ОПИСАНИЕ ЗАДАНИЯ
Пожалуйста, продублируйте без изменений часть фрагмента о Малевиче, начиная со слов «Смелого… Значило ли» и заканчивая словами «отчётливо и трагично.».

При этом был и скрытным. «Временами чувствовалось, что он понимает важность — не свою, а того, чем он занят, сознаёт, что существуют очень серьёзные проблемы, которые он хочет понять, и в них заложен весь смысл и жизни, и искусства. Внутренняя сила», — определял Рождественский.

В 1929 году, когда разогнали отдел в ГИИИ, Малевич стал ездить в Киев преподавать, проводя там по две недели в каждом месяце. На Украине его любили, в Харькове печатали циклом статей его «Изологию» в журнале «Нова генерация». В 1930 году в Киев привезли его выставку. Художница Жданко вспоминает его как человека «могучего, квадратного, с широким лицом», кипучего, живого и деятельного, смелого, искреннего. «Говорили мы всегда по-русски, но Малевич любил вставлять украинские слова, особенно в письмах».

Смелого… Значило ли это, что Малевич понимал, что происходит в стране, мог говорить об этом открыто? Ученики вспоминали, что газет он почти не читал и политизированным не был вовсе. Мог, впрочем, заметить: мол, как это — с Гитлером не могут справиться? Послали бы туда меня, Германия уже была бы коммунистической! Это качественная шутка, горькая двусмысленность: послали бы… он на самом деле хотел уехать, преподавать в «Баухаузе». Так знал или не знал? Рождественский ездил к своим в Сибирь, привозил Казимиру мёд в сотах, что-нибудь вкусное. Рассказывал что-то о раскулачивании. Но не очень подробно, не слишком много. Казимир сам чувствовал, что происходит нечто трагическое. Конечно, не был слепым Казимир Северинович, и хотя политика не была его делом, он знал своё: цвет, форму. И вот на уровне цвета и формы он описал год «великого перелома» и коллективизацию абсолютно отчётливо и трагично.

Именно в конце 1920-х — начале 1930-х Малевич снова начинает писать крестьян, да каких! — обречённых, странных. У них нет лиц, вместо них — овалы. Сочетания цветов самые острые, например чёрно-красный овал и чёрно-красная юбка на картине «Девушка (Фигура на белом фоне)» (1928–1932). Это по сути, по настроению — самый настоящий «супрематический экспрессионизм», Малевич, каким мы его не привыкли видеть. Призраками встают на фоне орнамента два крестьянина, жёлтый и красный, с бело-чёрными, будто обугленными овалами лиц («Два крестьянина на фоне полей») (1930). Или картина «Красная фигура» (1930): от этой фигуры полное ощущение галлюцинации, как будто её здесь быть не должно, но она есть, тихо стоит, как зияющая красная дырка, как что-то вырезанное из пейзажа. А пейзаж тревожный: ритмичный, полосами.

ИСХОДНЫЕ ДАННЫЕ
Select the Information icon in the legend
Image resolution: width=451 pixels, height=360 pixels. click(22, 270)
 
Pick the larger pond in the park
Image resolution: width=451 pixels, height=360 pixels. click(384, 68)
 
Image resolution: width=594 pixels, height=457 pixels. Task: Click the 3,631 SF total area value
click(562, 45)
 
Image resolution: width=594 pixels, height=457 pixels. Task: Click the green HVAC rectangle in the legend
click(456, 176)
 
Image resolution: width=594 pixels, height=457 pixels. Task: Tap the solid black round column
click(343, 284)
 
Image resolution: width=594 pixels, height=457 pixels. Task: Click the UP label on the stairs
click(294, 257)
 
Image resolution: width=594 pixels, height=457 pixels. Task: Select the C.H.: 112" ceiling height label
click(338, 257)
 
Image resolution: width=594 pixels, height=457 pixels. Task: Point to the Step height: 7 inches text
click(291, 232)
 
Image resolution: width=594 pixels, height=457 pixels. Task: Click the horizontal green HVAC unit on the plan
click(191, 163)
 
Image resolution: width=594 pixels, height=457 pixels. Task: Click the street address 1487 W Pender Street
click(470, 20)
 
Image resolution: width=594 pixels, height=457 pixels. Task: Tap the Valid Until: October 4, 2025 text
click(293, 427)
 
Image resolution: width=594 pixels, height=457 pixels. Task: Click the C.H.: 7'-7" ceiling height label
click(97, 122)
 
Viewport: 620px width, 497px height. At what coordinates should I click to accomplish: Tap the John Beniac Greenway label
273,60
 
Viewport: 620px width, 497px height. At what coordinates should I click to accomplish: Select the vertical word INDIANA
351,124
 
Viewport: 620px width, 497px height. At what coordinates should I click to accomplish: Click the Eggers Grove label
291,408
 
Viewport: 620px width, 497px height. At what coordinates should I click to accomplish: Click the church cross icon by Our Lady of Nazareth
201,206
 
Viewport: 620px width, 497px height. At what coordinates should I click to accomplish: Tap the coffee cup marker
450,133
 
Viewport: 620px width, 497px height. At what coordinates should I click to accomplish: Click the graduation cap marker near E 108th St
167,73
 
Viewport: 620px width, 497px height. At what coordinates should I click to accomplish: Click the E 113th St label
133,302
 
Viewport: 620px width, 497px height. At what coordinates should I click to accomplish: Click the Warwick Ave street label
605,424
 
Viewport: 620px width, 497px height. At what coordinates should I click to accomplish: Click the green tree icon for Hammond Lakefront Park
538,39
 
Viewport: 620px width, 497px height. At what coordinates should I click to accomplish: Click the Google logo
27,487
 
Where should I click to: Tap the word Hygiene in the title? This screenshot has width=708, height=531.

РЕЗУЛЬТАТ УПРАЖНЕНИЯ
Смелого… Значило ли это, что Малевич понимал, что происходит в стране, мог говорить об этом открыто? Ученики вспоминали, что газет он почти не читал и политизированным не был вовсе. Мог, впрочем, заметить: мол, как это — с Гитлером не могут справиться? Послали бы туда меня, Германия уже была бы коммунистической! Это качественная шутка, горькая двусмысленность: послали бы… он на самом деле хотел уехать, преподавать в «Баухаузе». Так знал или не знал? Рождественский ездил к своим в Сибирь, привозил Казимиру мёд в сотах, что-нибудь вкусное. Рассказывал что-то о раскулачивании. Но не очень подробно, не слишком много. Казимир сам чувствовал, что происходит нечто трагическое. Конечно, не был слепым Казимир Северинович, и хотя политика не была его делом, он знал своё: цвет, форму. И вот на уровне цвета и формы он описал год «великого перелома» и коллективизацию абсолютно отчётливо и трагично.